Audience de rentrée de la CA de Versailles : notes d’optimisme malgré les crises

Le mardi 14 janvier 2025 avait lieu la traditionnelle audience solennelle de rentrée de la cour d’appel de Versailles. À cette occasion, le garde des Sceaux, Gérald Darmanin, était présent pour écouter les discours de Jean-François Beynel, premier président et Marc Cimamonti, procureur général.
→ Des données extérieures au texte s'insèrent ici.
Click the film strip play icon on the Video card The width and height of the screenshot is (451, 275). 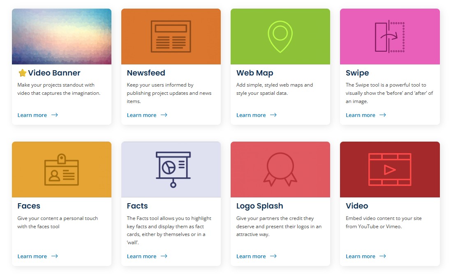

Ils ont tous les deux annoncé les grands chantiers pour l’année à venir.
Pour le président Jean-François Beynel, la présence du ministre de la Justice à l’audience de rentrée, trois semaines après sa prise de fonction, était un « signe de considération », mais aussi une preuve de sa « volonté d’être proche du terrain et de ses acteurs locaux ». Après l’installation des nouveaux magistrats et agents de greffe de la cour d’appel, il a donné la parole au procureur général.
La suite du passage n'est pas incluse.